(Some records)
++++++++

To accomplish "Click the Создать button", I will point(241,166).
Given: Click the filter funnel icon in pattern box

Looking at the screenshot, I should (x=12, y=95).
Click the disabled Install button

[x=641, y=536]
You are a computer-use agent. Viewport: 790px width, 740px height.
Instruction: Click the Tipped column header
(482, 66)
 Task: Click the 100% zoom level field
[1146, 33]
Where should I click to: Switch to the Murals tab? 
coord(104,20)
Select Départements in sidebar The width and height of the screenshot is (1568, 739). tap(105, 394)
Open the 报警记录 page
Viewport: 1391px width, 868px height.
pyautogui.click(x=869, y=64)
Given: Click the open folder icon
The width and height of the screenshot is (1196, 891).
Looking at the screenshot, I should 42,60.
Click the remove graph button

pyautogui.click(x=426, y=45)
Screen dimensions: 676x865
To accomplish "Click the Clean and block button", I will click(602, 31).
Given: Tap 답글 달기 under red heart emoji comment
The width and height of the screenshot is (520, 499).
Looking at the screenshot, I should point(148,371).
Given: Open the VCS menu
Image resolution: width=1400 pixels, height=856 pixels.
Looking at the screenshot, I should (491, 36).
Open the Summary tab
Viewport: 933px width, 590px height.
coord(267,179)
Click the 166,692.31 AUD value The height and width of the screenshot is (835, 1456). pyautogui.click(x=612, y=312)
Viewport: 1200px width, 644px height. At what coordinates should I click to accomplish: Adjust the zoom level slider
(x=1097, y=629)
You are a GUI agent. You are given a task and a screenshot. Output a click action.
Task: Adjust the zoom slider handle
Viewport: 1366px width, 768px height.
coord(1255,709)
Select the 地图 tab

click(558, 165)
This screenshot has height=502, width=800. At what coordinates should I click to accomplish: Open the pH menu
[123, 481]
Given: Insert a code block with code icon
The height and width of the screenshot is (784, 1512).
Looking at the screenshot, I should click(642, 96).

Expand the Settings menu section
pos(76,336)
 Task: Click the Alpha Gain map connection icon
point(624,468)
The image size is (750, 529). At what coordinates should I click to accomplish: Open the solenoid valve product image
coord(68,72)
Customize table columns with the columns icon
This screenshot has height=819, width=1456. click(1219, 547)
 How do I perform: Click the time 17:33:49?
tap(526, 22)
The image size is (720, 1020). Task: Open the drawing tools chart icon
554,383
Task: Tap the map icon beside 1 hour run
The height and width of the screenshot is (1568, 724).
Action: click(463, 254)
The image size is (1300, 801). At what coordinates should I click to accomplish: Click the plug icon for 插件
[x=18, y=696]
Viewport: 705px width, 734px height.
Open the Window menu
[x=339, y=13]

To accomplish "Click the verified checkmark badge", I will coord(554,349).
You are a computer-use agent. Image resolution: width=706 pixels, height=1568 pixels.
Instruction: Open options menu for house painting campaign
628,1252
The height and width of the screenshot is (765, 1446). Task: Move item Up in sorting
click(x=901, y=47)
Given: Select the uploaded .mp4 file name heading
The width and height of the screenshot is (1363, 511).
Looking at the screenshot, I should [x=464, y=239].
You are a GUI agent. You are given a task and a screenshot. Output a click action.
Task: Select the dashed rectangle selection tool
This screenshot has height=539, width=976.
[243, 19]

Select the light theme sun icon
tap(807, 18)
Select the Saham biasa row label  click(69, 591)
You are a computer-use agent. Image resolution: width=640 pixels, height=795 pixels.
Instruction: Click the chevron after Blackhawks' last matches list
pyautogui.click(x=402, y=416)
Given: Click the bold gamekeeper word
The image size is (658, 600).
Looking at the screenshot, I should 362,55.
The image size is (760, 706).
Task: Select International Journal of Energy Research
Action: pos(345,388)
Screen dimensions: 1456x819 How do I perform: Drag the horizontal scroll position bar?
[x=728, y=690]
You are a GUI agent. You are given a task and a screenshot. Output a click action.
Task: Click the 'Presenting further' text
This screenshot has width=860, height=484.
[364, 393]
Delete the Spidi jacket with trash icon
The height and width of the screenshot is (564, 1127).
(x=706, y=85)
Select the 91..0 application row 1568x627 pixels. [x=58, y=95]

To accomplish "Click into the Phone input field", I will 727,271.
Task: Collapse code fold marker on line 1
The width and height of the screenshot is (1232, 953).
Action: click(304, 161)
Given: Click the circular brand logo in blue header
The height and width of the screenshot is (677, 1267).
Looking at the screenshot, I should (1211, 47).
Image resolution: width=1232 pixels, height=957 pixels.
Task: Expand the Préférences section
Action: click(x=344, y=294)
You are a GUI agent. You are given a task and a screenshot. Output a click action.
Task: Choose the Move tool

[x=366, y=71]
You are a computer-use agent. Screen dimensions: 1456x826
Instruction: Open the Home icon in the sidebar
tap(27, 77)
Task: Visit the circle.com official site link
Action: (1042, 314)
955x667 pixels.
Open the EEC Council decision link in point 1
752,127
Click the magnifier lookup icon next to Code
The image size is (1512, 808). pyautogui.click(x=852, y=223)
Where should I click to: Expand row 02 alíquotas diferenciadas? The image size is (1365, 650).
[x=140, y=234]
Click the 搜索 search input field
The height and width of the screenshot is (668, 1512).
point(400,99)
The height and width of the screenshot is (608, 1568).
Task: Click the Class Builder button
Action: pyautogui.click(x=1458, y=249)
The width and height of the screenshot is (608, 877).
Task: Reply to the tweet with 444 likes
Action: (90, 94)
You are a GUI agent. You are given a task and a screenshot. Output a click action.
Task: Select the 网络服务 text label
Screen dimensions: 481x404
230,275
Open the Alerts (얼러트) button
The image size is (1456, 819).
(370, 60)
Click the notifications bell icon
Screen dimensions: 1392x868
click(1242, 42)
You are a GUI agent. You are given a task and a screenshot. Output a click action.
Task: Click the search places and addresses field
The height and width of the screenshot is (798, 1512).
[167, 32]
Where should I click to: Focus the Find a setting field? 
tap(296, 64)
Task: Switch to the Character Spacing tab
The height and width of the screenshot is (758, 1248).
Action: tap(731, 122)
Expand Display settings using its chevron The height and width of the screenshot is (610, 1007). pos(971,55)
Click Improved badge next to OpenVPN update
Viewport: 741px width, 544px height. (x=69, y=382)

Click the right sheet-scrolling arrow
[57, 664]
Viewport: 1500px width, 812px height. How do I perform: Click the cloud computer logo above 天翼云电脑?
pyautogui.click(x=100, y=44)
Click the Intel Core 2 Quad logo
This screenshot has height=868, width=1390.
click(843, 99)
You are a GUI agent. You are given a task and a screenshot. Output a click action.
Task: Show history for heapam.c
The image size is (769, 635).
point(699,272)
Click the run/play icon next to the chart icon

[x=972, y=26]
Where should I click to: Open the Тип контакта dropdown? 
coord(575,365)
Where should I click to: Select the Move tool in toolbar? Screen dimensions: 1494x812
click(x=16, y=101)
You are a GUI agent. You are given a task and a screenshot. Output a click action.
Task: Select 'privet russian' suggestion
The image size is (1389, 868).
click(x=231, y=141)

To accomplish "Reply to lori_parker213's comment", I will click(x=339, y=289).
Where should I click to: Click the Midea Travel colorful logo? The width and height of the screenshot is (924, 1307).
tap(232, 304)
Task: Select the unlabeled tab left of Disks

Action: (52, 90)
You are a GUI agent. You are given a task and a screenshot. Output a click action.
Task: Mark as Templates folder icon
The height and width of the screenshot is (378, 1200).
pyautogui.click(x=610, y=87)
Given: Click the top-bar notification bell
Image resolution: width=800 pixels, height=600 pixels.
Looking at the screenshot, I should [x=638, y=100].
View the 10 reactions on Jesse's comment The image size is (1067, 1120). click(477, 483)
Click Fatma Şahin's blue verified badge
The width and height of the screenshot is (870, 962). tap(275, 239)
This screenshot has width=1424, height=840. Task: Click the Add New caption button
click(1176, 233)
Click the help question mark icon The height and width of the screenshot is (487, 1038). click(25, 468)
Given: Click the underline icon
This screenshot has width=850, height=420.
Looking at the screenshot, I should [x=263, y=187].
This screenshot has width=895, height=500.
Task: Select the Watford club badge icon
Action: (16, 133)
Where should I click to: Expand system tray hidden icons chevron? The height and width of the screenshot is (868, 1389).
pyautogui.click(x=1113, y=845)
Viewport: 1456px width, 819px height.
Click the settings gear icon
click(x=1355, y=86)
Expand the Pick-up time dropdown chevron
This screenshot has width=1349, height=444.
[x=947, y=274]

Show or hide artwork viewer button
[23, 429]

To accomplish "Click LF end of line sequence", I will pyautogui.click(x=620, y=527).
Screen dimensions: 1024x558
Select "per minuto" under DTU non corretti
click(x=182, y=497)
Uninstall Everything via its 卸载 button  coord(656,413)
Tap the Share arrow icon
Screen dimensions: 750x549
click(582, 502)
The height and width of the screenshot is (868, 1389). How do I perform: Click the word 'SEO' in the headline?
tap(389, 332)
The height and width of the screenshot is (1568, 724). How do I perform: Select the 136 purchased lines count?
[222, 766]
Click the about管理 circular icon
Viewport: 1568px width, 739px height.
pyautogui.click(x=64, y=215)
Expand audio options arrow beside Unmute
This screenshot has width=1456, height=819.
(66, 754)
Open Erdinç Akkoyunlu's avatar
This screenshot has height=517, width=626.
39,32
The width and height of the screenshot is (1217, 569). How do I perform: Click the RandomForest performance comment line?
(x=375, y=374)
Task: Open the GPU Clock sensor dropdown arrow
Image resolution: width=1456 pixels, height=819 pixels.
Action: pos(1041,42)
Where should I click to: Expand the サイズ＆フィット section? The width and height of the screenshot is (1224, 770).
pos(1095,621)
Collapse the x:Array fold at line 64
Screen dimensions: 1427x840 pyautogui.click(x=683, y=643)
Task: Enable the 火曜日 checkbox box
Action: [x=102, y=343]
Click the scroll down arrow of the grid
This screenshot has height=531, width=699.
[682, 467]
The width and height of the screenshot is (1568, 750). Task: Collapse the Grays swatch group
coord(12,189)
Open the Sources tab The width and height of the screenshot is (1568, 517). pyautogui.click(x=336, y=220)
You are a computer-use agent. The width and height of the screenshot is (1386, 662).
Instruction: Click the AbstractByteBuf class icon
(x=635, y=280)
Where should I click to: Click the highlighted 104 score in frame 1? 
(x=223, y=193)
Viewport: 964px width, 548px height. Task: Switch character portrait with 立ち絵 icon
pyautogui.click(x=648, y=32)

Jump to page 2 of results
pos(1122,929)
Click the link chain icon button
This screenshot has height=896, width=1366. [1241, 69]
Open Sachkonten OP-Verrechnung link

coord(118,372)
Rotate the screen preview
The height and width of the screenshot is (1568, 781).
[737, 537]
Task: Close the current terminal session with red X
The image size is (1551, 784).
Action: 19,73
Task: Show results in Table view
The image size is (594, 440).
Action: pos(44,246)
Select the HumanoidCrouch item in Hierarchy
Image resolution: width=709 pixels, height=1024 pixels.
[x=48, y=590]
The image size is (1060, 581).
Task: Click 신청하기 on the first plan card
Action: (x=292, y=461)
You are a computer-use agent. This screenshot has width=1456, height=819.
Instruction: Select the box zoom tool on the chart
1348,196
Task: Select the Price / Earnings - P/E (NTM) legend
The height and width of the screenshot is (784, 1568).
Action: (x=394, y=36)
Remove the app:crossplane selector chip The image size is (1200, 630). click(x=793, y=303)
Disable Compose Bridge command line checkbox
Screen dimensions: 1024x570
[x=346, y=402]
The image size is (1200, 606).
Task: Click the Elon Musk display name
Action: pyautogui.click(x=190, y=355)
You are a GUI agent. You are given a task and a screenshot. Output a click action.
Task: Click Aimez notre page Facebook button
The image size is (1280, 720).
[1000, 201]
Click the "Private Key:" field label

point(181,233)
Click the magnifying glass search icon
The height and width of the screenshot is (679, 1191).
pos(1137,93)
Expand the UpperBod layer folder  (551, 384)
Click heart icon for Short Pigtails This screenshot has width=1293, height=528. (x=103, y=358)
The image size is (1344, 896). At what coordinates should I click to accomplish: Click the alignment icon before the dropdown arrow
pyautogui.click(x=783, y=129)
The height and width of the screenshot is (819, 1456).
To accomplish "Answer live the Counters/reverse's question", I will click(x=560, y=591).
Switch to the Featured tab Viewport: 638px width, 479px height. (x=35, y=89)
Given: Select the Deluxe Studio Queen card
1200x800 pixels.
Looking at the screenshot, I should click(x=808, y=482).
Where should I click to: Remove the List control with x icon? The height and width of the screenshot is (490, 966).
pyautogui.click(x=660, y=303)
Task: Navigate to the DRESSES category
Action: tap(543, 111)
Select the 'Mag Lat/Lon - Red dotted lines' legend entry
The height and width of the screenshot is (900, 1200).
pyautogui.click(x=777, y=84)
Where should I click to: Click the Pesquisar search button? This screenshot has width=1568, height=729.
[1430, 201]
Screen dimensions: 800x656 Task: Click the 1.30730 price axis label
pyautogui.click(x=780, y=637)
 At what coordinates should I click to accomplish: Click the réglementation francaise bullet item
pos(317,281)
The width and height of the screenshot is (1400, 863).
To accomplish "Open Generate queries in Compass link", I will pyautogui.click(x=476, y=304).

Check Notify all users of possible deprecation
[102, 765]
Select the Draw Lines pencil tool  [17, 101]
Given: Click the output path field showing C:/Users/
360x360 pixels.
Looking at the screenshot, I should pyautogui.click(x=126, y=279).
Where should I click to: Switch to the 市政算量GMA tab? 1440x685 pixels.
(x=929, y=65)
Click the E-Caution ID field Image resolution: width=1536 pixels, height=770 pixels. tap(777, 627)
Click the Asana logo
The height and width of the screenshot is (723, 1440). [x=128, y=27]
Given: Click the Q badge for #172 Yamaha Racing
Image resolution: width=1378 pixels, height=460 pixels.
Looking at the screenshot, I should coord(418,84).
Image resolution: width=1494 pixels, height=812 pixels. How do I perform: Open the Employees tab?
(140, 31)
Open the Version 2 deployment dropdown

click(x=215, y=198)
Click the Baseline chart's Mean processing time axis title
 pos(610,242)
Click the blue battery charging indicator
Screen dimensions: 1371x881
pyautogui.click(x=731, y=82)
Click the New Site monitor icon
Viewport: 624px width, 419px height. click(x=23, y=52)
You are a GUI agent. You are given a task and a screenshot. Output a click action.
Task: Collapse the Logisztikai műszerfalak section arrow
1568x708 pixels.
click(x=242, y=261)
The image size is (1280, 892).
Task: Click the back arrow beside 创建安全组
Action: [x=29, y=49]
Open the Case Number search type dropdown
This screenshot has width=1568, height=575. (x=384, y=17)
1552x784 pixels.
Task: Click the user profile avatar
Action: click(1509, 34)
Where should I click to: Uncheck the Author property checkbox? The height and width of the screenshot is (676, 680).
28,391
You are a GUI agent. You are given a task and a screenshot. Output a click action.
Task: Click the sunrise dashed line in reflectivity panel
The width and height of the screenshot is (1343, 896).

++++++++

What needs to be done: Write out everything from the line containing "Task: Select the Price" down to the line containing "Remove the app:crossplane", substituting "series label" for "legend" and leaving all else as it is.

Output for this exercise:
Task: Select the Price / Earnings - P/E (NTM) series label
The height and width of the screenshot is (784, 1568).
Action: (x=394, y=36)
Remove the app:crossplane selector chip The image size is (1200, 630). click(x=793, y=303)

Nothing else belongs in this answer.